■ What to work on: Take the entries below and print only the lines from the one with "Robert Oostenveld's Artnet-to-DMX" through the one with "[Linkedin] (411, 2462)", exactly as they stand, both ends included.

■ The input:
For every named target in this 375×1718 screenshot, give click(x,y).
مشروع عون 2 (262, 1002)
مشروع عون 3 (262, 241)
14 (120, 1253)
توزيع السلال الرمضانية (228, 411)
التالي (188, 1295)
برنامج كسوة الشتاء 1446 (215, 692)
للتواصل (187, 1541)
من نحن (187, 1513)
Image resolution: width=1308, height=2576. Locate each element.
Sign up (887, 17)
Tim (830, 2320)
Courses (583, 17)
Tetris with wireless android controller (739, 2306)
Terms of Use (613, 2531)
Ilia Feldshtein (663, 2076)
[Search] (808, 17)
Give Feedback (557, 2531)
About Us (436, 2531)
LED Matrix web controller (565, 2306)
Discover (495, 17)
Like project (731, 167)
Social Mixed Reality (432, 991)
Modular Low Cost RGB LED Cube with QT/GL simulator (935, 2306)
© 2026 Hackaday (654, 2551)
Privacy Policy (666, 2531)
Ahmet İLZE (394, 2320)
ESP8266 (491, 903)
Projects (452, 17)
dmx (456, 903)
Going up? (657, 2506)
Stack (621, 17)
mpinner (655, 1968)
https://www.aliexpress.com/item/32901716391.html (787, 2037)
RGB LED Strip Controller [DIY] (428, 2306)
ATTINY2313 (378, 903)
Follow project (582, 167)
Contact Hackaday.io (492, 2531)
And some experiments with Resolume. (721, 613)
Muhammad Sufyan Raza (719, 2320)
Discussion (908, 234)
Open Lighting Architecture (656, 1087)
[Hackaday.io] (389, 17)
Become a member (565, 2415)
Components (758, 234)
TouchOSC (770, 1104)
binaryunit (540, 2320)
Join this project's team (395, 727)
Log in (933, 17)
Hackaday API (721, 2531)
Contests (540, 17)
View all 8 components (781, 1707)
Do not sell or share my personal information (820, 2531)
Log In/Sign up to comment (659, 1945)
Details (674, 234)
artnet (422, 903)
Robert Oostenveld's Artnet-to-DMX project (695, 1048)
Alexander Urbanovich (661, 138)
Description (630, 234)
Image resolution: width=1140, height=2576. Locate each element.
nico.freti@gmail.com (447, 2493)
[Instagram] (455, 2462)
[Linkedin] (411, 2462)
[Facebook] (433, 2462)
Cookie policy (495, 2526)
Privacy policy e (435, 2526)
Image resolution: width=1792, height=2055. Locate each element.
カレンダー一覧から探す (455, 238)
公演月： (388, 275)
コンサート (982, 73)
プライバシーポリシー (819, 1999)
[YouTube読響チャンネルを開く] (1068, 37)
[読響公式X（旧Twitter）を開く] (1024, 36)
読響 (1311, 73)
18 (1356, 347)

■ Solution for this problem:
Robert Oostenveld's Artnet-to-DMX project (695, 1048)
Alexander Urbanovich (661, 138)
Description (630, 234)
Image resolution: width=1140, height=2576. Locate each element.
nico.freti@gmail.com (447, 2493)
[Instagram] (455, 2462)
[Linkedin] (411, 2462)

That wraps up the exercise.